A beautician trainee works at New Life Ministry, a small vocational training center Sr. Rita Samson, a "secular nun," founded in 2005 in Youhanabad, a low-income Christian neighborhood on the outskirts of Lahore, Pakistan. (Kamran Chaudhry)
Sr. Rita Samson works quietly among poor women in Pakistan's Punjab province, carrying out her religious vocation in a form that remains unfamiliar — and often misunderstood — in the local church.
Unlike most Catholic sisters in Pakistan, who live in convents and wear habits, Samson is known as a "secular nun." She lives alone and runs New Life Ministry, or NLM, a small vocational training center she founded in 2005 from her home in Youhanabad, a low-income Christian neighborhood on the outskirts of Lahore.
The center offers a one-year course in beautician skills and six-month diplomas in glass painting, tailoring and fiber painting. It also provides hostel facilities for 12 children ages 10 to 14, most from rural areas of Punjab.
This year, on the morning of Jan. 10, 50-year-old Samson welcomed a new batch of aspiring beauticians. To the young women gathered in the training room, she is simply known as "Sister Jee" — a local honorific that conveys respect, warmth and social recognition.
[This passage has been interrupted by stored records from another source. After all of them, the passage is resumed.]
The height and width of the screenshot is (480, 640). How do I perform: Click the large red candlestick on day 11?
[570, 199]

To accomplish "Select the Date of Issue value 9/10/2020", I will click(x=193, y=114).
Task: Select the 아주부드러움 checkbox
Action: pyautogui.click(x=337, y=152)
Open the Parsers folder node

While the Catholic Church does not formally use the term "secular nun," such women dedicate their lives to God while continuing to live and work among ordinary people, under the pastoral care of their diocesan bishop.
Sr. Rita Samson, a "secular nun," has taken vows of chastity, obedience and simplicity, but lives on her own. She founded and runs New Life Ministry, a small vocational training center in Youhanabad, a low-income Christian neighborhood on the outskirts of Lahore, Pakistan. (Kamran Chaudhry)
"I never felt called to separation or seclusion," Samson told Global Sisters Report. "My prayer, my vows, my faith — all of it had to be lived among people, especially women who are struggling and persons with disabilities."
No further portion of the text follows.